Index funds continue to make investing cheaper and easier than ever, he says. For investors in these low-cost, autopilot portfolios that dispense with stock pickers and passively replicate the holdings of a broad basket of stocks or bonds, the best is yet to be.
Here's the problem:
Until now, index funds have had an Achilles' heel. One factor that makes indexing "a horrendous idea," the renowned value investor Seth Klarman of Baupost Group argued earlier this year, is that hedge funds and others have long beaten the index funds to the punch on trades that the autopilot portfolios are forced to make.Here's a solution:
New "investable" indexes, forthcoming early next year from the Center for Research in Security Prices at the University of Chicago, or CRSP, could reduce compulsory trading for any index funds that adopt them as a benchmark. Funds that trade less should have lower brokerage costs, lower tax bills and higher net returns.

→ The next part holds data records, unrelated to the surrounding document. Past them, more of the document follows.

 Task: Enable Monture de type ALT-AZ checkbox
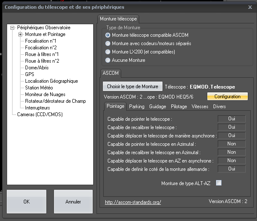pyautogui.click(x=219, y=183)
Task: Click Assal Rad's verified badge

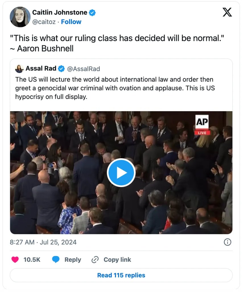Action: tap(61, 69)
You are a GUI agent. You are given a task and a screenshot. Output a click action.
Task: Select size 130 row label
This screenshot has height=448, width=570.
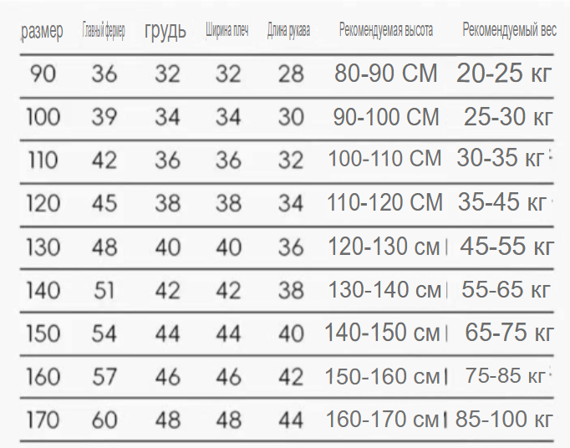point(43,247)
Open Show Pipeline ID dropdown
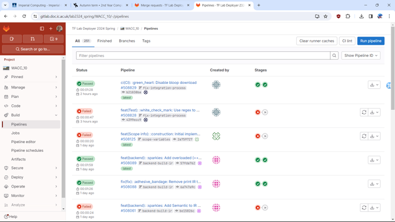 click(361, 56)
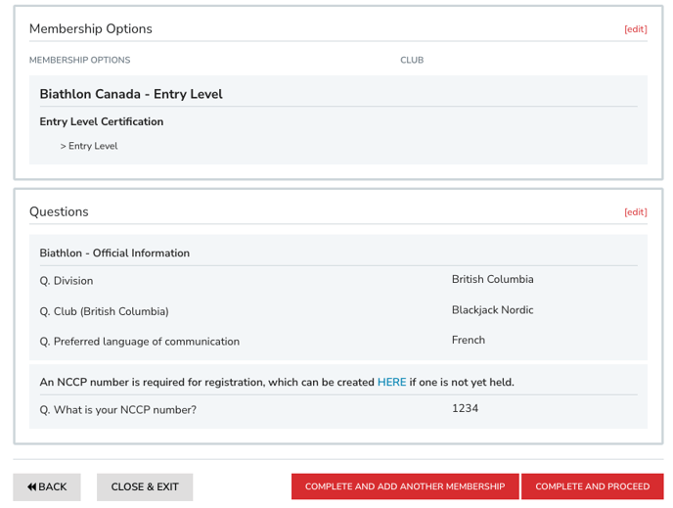Image resolution: width=673 pixels, height=508 pixels.
Task: Click the Membership Options section title
Action: tap(91, 29)
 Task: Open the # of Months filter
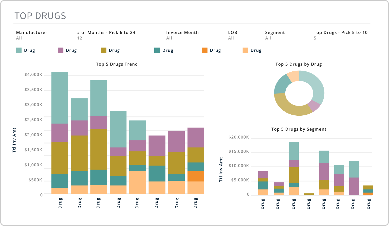pos(106,35)
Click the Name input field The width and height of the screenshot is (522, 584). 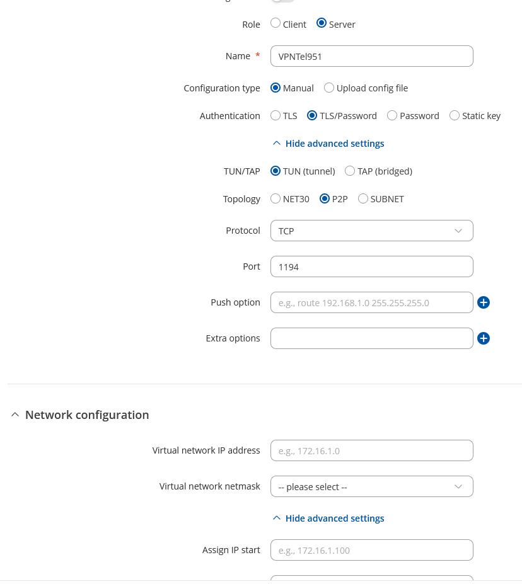pyautogui.click(x=371, y=56)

Better yet, it should be harder for outsiders to "front run" these improved indexes.Here's how it works:
Consider an index fund that specializes in small stocks. If the shares of a little company in the fund take off, then the stock won't be small anymore—and the fund will have to sell it. Likewise, the firms that compile market benchmarks periodically add or delete stocks, forcing index funds to buy everything that is added and to sell everything that is deleted.
CRSP's new family of indexes will tackle the poaching problem in several ways, says Lubos Pastor, a University of Chicago finance professor who helped design them. The boundaries between small, medium and large stocks will be set as proportions of the value of the total market, rather than as fixed dollar amounts or as an unchanging number of companies. Stocks will be "partially weighted," or shared, across different size indexes—so, as a company grows or shrinks, it doesn't have to be added or eliminated in one fell swoop. Any additions or deletions will be made in "packets," or gradual steps over time, and the days on which the substitutions take effect will be randomized.